Start of TEXT BLOCK

The Supervisor 101 responds by reading the port connected to bus 111 and
then writing any command or data to the same port.
This method of synchronizing the three processors is shown graphically in
FIG. 3 of the drawings. It may be noted that, using this mechanism, each
of the three processors has essentially the full cycle time (the duration
between two consecutive interrupts as illustrated by T.sub.0 and T.sub.1
in FIG. 3) in which to complete its processing task; consequently,
processor collisions are unlikely since the Transmitter 102 and Supervisor
101 need only read their respective ports before the next interrupt
occurs. Moreover, it is unnecessary for the processors to acknowledge
interprocessor commands.

End of TEXT BLOCK
Start of SOURCE DATA

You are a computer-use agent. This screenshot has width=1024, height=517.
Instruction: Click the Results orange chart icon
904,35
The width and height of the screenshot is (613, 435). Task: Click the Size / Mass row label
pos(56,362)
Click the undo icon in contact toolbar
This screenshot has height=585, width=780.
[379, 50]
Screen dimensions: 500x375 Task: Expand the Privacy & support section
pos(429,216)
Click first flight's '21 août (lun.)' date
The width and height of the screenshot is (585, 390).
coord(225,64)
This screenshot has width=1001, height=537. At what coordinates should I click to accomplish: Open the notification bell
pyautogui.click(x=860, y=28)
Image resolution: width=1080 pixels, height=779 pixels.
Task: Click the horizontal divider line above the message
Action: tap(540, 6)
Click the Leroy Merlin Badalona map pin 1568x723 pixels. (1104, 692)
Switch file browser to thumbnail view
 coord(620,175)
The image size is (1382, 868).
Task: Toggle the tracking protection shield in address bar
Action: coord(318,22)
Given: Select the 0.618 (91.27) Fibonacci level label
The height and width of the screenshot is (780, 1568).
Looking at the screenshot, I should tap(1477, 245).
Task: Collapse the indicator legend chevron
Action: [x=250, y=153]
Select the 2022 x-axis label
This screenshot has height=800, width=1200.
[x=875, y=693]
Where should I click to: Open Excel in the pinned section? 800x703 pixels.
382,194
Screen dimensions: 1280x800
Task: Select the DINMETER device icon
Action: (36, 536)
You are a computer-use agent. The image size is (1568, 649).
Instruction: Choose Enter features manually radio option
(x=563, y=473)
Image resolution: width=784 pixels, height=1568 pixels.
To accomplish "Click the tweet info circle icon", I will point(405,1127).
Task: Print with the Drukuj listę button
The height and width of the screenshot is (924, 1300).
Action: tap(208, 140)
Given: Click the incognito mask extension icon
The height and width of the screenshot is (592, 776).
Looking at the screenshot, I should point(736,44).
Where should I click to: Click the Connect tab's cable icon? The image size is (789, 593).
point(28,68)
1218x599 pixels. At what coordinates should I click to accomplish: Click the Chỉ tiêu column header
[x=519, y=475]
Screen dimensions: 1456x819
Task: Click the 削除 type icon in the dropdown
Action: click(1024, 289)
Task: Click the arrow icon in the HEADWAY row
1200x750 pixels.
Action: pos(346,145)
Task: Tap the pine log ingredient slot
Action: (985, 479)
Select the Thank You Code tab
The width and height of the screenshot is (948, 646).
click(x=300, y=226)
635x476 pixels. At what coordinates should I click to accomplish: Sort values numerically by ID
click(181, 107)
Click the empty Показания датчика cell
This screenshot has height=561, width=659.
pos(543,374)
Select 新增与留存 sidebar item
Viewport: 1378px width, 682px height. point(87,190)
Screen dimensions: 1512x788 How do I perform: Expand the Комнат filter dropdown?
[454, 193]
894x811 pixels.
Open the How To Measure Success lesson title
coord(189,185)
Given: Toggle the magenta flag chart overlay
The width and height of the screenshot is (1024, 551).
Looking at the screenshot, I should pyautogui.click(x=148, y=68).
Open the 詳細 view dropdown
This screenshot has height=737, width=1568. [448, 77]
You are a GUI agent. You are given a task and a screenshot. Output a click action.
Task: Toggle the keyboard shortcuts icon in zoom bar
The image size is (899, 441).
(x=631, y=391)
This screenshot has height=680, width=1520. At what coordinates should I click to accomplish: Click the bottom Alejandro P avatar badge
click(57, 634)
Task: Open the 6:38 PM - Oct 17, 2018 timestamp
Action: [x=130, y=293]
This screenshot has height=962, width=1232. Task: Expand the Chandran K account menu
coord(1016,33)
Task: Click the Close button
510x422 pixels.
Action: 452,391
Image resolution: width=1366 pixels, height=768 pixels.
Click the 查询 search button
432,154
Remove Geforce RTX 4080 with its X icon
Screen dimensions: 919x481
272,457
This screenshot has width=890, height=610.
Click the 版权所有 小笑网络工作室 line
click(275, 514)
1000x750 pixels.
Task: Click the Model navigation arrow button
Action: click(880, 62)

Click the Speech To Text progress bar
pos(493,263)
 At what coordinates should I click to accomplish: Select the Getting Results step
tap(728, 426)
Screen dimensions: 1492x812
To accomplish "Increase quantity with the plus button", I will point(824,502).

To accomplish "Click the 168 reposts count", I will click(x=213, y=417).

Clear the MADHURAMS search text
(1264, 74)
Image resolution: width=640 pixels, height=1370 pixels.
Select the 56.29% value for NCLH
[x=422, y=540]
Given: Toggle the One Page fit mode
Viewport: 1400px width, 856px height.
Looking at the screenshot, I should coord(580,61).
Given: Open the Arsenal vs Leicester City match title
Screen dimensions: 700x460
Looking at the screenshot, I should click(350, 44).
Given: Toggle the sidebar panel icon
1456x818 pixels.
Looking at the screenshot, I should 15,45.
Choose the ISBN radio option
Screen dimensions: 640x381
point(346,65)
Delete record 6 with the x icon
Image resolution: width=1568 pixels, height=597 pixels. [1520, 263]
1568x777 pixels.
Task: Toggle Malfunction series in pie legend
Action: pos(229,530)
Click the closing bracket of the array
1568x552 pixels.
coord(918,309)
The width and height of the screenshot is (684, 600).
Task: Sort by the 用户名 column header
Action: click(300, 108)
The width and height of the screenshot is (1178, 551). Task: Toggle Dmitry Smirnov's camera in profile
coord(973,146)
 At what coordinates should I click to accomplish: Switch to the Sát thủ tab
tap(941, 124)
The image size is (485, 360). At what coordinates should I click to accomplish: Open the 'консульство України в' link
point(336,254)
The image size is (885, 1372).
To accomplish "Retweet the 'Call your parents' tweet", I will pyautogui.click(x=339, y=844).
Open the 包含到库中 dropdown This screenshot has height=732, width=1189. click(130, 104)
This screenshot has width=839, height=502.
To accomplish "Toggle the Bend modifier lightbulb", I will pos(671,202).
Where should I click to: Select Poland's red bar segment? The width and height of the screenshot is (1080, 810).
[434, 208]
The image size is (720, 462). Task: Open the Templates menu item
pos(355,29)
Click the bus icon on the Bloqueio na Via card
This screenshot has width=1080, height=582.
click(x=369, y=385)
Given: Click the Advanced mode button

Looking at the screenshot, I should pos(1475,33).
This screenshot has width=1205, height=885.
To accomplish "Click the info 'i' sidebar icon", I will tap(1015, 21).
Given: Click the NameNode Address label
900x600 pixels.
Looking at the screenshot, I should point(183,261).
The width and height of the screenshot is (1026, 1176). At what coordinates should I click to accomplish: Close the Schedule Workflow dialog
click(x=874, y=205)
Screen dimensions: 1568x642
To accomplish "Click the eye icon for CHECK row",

End of SOURCE DATA

▶ REQUIREMENT A
According to the passage on processor synchronization, why are processor collisions unlikely? Answer in one to three sentences.
▶ REQUIREMENT B
In the passage on processor synchronization, what does the Supervisor 101 do after reading the port connected to bus 111?
▶ REQUIREMENT C
Write what comes next in the passage on processor synchronization, starting after its final sentence.

▶ WRITTEN ANSWER A
Each of the three processors has essentially the full cycle time, the interval between two consecutive interrupts, to finish its processing task. The Transmitter 102 and Supervisor 101 only need to read their respective ports before the next interrupt occurs.

▶ WRITTEN ANSWER B
It writes any command or data to the same port.

▶ WRITTEN ANSWER C
SUPERVISOR 101
Although the modem is synchronized by the timer interrupt which is supplied
the Receiver 103, the high-level control of the modem is provided by the
Supervisor 101, which executes routines which will be generally described
below. These routines, as well as the routines performed by the other two
processors, are described in alphabetical order in the assembly language
listings which appear at the conclusion of this specification. The names
of the routines appear in full capital letters and these names correspond
to the names which appear in boxed labels at the beginning of each program
listing. In the description which follows, it is assumed that the reader
has a working knowledge of assembly language and the instruction sets of
the processors used, and that information is not repeated here. These
assembly language listings provide a complete description of function of
the present embodiment and are introduced by the following general
description which highlights the general organization of the invention and
the function of selected novel features which it embodies.
Before describing generally describing individual routines and other
mechanisms, the overall function of the modem will be summarized.
USER COMMANDS
The present modem supports an extended version of the industry standard "AT
Command Set" and the various commands from the DTE to which the modem
responds are summarized in the following listings. The first listing
summarizes the standard commands and the second listing summarizes the
extensions to the command set which have been employed in connection with
additional functions, such as software and data rate control, flow
control, error control and control over the non-volatile memory (NRAM)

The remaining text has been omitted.